**YOUR INSTRUCTIONS**. Transcribe the passage on graph adjacency representations, starting at "4.1. Example" and ending at "in the graph.".

3.2. Time and Space Complexity

Assuming the graph has $\boldsymbol{n}$ vertices, the time complexity to build such a matrix is $\boldsymbol{O(n^2)}$ . The space complexity is also $\boldsymbol{O(n^2)}$ . Given a graph, to build the adjacency matrix, we need to create a square $n \times n$ matrix and fill its values with 0 and 1. It costs us $O(n^2)$ space.

To fill every value of the matrix we need to check if there is an edge between every pair $(v_{i}, v_{j})$ of vertices. The amount of such pairs of $n$ given vertices is ${n \choose 2} = \frac{n \times (n - 1)}{2}$ . That is why the time complexity of building the matrix is $O(n^2)$ .

3.3. Pros and Cons

The advantage of such representation is that we can check in $\boldsymbol{O(1)}$ time if there exists edge $\boldsymbol{e_{ij} = (v_{i}, v_{j})}$ by simply checking the value at $\boldsymbol{i^{th}}$ row and $\boldsymbol{j^{th}}$ column of our matrix.

However, this approach has one big disadvantage. We need $O(n^2)$ space in the only case — if our graph is complete and has all ${n \choose 2} = \frac{n \times (n - 1)}{2}$ edges. The matrix will be full of ones except the main diagonal, where all the values will be equal to zero. But, the complete graphs rarely happens in real-life problems. So, if the target graph would contain many vertices and few edges, then representing it with the adjacency matrix is inefficient.

4. Adjacency List

The other way to represent a graph in memory is by building the adjacent list. If the graph consists of $n$ vertices, then the list $L$ contains $n$ elements. Each element $L_{i}$ is also a list and contains all the vertices, adjacent to the current vertex $v_{i}$ . By choosing an adjacency list as a way to store the graph in memory, this may save us space.

For instance, in the Depth-First Search algorithm, there is no need to store the adjacency matrix. At each algorithm step, we need to know all the vertices adjacent to the current one. This what the adjacency lists can provide us easily. We may also use the adjacency matrix in this algorithm, but there is no need to do it. Instead, we are saving space by choosing the adjacency list.

4.1. Example

This is the adjacency list of the graph above:

We may notice, that this graph representation contains only the information about the edges, which are present in the graph.

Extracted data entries

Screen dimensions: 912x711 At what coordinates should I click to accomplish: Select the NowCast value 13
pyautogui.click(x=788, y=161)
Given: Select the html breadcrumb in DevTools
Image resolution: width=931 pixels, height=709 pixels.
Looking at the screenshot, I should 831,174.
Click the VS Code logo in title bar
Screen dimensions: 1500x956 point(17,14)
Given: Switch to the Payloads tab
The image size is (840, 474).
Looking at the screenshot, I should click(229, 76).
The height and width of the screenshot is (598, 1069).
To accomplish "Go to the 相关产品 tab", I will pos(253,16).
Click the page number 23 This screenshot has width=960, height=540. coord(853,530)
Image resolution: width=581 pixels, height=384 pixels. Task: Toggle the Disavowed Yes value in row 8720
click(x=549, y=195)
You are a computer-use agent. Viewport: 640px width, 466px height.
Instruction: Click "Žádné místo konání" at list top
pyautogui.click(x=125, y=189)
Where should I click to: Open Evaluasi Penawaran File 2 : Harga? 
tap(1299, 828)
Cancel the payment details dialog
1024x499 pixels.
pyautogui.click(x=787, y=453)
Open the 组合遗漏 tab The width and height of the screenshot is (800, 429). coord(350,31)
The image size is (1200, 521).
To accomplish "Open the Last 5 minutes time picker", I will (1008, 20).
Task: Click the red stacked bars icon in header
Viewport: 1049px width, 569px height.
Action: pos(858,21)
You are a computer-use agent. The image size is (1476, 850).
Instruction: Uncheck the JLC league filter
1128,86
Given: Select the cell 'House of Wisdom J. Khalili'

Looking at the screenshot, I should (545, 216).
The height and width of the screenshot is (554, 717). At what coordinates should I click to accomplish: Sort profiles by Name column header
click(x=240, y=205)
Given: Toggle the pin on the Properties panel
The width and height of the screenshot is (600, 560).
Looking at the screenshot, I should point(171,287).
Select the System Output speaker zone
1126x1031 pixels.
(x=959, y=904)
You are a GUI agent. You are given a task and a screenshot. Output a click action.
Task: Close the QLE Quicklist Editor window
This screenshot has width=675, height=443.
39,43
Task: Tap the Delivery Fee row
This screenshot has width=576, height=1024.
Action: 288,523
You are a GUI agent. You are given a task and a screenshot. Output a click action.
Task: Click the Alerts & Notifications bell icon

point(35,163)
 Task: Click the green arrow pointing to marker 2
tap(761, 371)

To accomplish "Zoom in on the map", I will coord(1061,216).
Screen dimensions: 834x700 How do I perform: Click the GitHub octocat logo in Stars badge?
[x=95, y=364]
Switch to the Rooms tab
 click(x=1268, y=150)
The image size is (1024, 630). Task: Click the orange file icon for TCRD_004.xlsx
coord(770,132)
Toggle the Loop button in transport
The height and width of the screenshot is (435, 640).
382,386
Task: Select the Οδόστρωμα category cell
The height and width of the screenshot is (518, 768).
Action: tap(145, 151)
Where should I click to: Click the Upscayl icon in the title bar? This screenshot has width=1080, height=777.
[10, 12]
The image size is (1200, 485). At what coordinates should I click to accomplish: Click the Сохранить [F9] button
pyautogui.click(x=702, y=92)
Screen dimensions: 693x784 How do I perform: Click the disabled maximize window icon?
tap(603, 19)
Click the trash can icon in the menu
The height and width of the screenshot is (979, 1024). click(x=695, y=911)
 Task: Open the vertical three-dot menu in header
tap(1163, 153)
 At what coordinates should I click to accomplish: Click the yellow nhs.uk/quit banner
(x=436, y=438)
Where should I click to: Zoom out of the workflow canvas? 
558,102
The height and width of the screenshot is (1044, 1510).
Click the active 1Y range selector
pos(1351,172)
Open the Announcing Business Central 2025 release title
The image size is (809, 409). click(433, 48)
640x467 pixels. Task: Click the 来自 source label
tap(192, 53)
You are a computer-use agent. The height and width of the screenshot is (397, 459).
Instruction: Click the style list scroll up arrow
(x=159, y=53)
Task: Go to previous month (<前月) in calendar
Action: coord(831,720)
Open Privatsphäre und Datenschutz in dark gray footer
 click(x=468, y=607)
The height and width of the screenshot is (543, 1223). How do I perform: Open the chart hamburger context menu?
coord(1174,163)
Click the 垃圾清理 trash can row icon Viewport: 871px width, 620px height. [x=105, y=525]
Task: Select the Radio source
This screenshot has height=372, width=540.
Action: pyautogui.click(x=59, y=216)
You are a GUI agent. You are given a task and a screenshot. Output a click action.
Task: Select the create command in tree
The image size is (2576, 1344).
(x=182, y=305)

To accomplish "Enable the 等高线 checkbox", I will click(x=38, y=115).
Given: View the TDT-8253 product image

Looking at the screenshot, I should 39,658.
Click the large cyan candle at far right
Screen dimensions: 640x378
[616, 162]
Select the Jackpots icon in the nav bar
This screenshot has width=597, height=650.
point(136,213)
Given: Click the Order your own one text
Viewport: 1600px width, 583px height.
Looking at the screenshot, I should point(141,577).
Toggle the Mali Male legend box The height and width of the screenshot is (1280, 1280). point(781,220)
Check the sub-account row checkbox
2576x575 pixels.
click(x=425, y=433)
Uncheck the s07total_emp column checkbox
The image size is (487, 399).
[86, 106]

**WRITTEN REPLY**.
4.1. Example

This is the adjacency list of the graph above:

We may notice, that this graph representation contains only the information about the edges, which are present in the graph.